Контора кладбища помещалась в дощатом бараке, покрашенном по штукатурке в серый, казавшийся сейчас почти черным цвет. Ее перегораживал деревянный барьер. Все тут было погружено в сумерки, только за барьером у правой стенки барака горела единственная настольная лампа, освещая бледное, с блеклыми голубыми глазами, худенькое, почти детское личико, обрамленное золотистыми косами; на столике перед девушкой лежали толстые конторские книги. Все остальное продолговатое помещение было пусто; полусвет скупо цедился сквозь запотевшие окошки. Я подбежал к барьеру. Девушка подняла на меня глаза, вначале показавшиеся боязливыми, испуганными, а потом принявшие выражение жалости.

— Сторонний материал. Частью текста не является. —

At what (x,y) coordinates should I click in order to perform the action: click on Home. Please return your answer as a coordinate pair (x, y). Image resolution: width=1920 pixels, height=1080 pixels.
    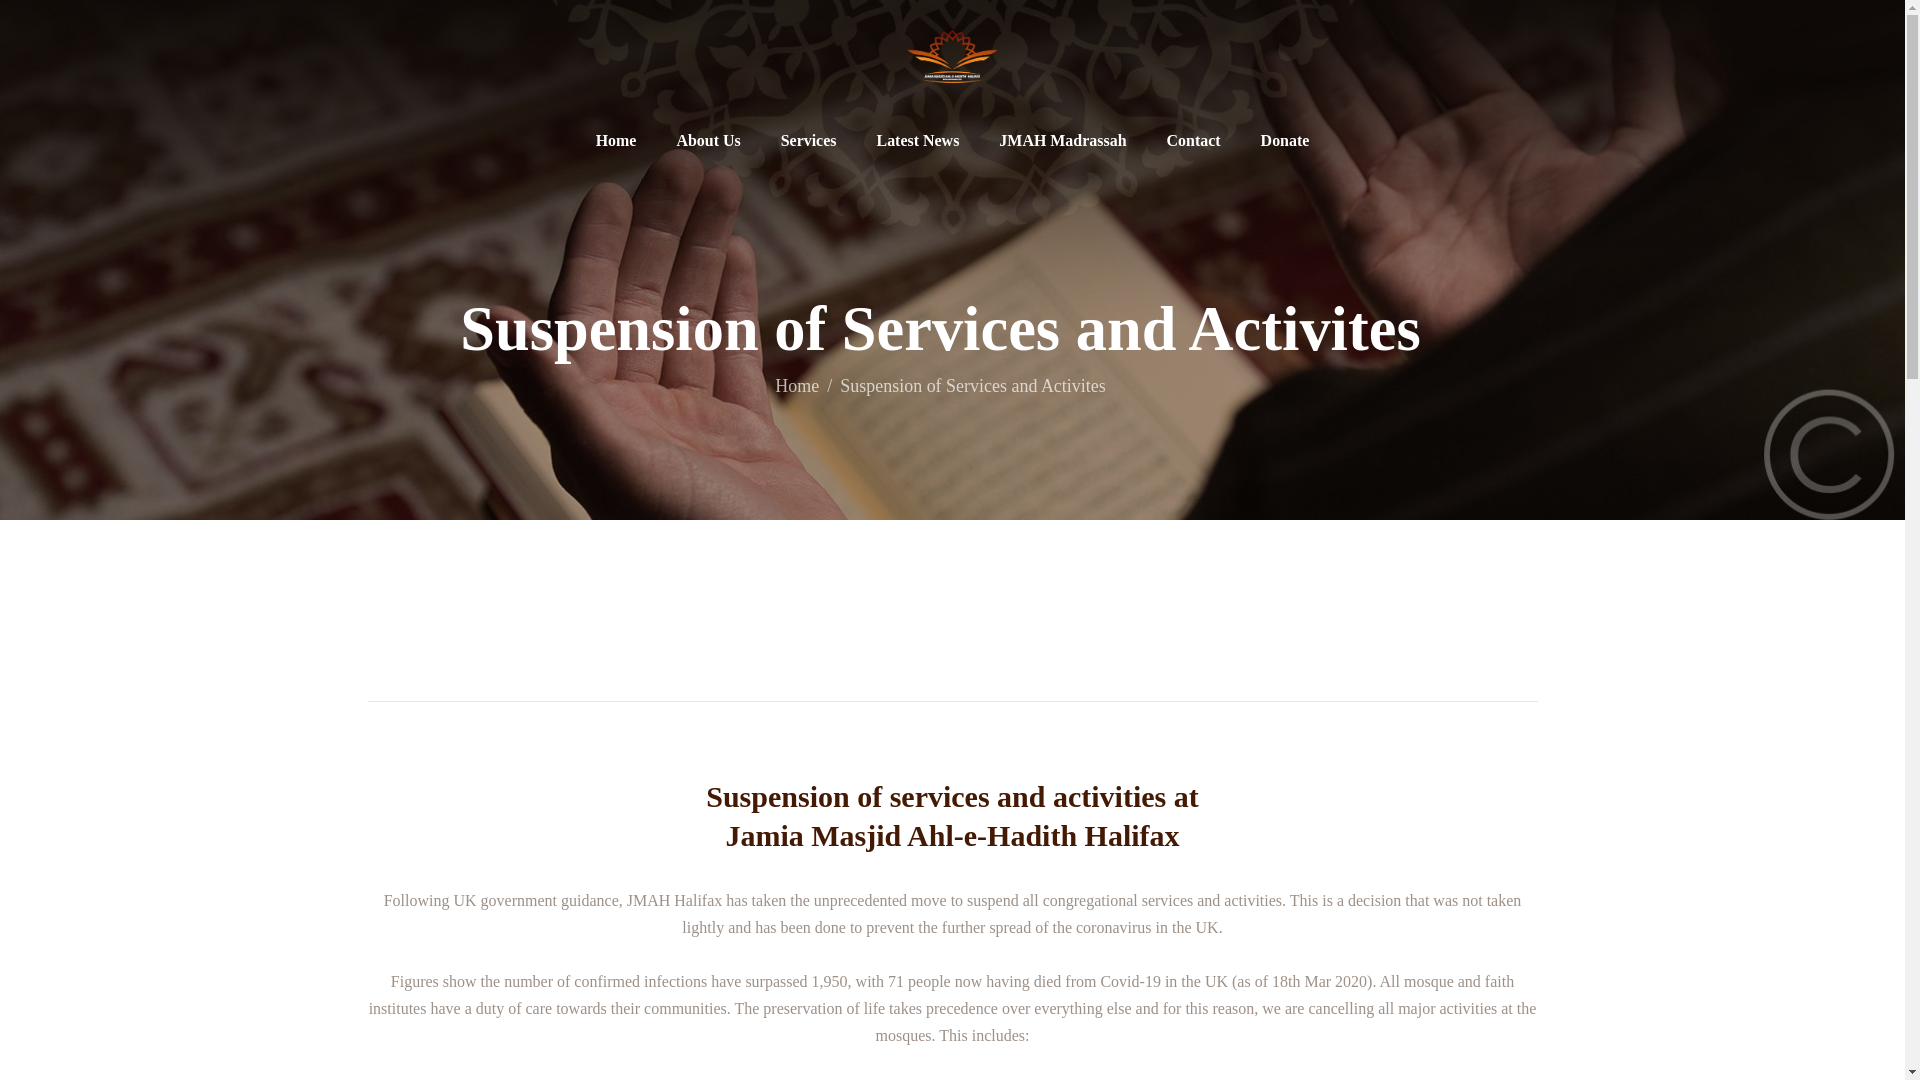
    Looking at the image, I should click on (616, 141).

— Будьте добры, скажите, пожалуйста: где похоронен Бутов Александр Максимович? — спросил я. — Только скорее, скорее… Это, видите ли, мой фронтовой друг. Он ждет! Он надеется на меня! Так что…

Я говорил задыхаясь, потому что от шоссе, где остановился самосвал, до кладбищенской конторы — то есть шагов двести — бежал по топкой грязи; она угрожающе и жадно хлюпала под ногами; представлялось, что, если остановишься хоть на мгновение, грязь поглотит тебя целиком, с головой — и все, и конец.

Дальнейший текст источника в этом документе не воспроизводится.